You’re Maharshal serves to support this. There were a number of instances when women spoke for a group of men in the "olden days" but it was through a Mechitzah. That would not be problematic. in fact, the source I cited for prohibiting was the fact that we do not allow women to bentch gomel in front of men in Shul for Tznius reasons. Yet there is a legitimate Minhag that women bentch from behind the Mechitzah.


if a man is giving a shiur to a group of both men and women, and he asks for questions, would it be considered assur for a woman to ask a question if it would be heard by a group of men?


I don’t know about Assur, since in this case the woman is not the center of attention where all the men are looking at her, but it is definitely more in the interest of Tznius to have the women pass their questions up on a sheet of paper or something like that. Rabbi Avigdor Miller ZTL used to do that and it worked quite well. I've seen others do it too.
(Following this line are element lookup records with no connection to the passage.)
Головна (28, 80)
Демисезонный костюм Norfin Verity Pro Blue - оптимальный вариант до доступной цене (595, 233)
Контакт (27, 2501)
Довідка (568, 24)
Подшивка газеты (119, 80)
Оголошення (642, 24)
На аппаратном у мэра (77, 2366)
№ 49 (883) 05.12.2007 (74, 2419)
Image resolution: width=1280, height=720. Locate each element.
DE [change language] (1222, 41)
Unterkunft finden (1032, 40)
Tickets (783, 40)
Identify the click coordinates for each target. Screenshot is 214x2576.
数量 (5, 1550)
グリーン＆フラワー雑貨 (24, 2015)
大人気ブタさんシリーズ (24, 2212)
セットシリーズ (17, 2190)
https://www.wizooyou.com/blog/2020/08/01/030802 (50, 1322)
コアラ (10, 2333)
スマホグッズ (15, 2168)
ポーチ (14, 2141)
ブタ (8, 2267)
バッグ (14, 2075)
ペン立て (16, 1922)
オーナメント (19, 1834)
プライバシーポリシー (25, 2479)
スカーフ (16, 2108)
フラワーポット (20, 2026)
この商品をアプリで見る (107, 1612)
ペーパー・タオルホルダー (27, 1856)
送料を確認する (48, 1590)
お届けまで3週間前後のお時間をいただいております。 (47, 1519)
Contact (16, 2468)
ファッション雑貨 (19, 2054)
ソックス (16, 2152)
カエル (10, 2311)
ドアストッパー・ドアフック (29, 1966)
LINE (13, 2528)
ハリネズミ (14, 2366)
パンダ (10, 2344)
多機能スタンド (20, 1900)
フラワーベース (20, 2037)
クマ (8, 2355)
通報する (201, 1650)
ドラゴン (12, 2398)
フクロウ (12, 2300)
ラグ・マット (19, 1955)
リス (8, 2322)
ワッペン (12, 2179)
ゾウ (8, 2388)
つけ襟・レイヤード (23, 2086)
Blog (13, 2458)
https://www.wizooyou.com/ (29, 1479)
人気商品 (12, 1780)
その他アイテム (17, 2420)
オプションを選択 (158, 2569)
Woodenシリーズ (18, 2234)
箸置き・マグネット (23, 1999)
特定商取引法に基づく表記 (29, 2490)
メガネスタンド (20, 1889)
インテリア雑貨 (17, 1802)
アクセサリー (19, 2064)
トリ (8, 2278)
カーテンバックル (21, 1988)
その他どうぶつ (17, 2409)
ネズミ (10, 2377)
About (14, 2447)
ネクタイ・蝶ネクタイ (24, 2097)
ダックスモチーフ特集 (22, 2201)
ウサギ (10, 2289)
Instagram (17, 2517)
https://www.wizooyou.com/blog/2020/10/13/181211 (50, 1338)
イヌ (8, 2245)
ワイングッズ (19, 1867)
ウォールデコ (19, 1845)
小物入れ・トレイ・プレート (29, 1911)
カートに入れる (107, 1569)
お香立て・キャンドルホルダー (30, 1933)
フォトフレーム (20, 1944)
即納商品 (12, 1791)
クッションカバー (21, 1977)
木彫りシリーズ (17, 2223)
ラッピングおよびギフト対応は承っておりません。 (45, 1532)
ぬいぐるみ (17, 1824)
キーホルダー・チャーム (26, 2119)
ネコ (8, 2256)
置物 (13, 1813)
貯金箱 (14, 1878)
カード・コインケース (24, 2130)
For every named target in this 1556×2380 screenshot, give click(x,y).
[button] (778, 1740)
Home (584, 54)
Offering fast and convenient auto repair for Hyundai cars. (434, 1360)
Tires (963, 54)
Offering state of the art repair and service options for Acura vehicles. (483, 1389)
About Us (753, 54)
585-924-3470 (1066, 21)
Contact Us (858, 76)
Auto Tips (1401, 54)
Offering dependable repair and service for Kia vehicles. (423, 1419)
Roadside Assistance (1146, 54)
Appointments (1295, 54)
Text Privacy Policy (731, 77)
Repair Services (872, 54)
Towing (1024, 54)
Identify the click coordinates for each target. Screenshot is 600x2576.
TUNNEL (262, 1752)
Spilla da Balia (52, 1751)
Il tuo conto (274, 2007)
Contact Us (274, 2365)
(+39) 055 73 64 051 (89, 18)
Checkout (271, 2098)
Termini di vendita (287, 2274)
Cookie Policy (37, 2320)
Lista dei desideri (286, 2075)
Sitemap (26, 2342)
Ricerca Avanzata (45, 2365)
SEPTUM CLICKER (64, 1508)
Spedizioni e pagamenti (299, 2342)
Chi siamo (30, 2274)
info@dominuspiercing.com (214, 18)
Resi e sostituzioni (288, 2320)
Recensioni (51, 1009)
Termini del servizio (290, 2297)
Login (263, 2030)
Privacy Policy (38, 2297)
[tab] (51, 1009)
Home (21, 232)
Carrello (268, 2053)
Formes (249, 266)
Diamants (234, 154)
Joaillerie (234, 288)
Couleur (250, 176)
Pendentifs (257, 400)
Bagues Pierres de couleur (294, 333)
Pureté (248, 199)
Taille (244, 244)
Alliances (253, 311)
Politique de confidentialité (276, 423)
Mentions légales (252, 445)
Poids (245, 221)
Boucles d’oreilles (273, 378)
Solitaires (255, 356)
According to the vast majority of poskim, only the singing voice of a woman is prohibited as Kol Isha. A plain speaking voice, such as what you would be using in your dvar Torah, is not included in the prohibition.

However, women speaking in public for men is certainly frowned upon, and may be Halachicly prohibited. The source would be the Halachah that a woman who has to bentch gomel may not do it in public in full sight of men because it is not Tzniusdik to do so. Speaking in public would involve the exact same lack of Tznius.

However, with great effort, (b'dochek) a distinction can be made in that with bentching gomel an alternative is available - she can bentch gomel from behind the mechitzah, or even in the privacy of her own home in front of her husband. If there is no alternative speaker to deliver the message that the woman would, we have no proof to prohibit.

HOWEVER, prohibited or not, we certainly see that it is considered not Tzniusdik.
If you are Chassidish, you may want to point out to your father that in Chassidish tradition, there were women, rebetzens, who occasionally said divrei Torah for men, but invariably did so only from behind the mechitzah.

But Halachah aside, if you are uncomfortable speaking for the men, it is certainly a good trait of booshah, and Halachah or not, Chassidish tradition or not, you should ask your father to please not force you to do something that makes you uncomfortable, especially since the discomfort is coming from a good place.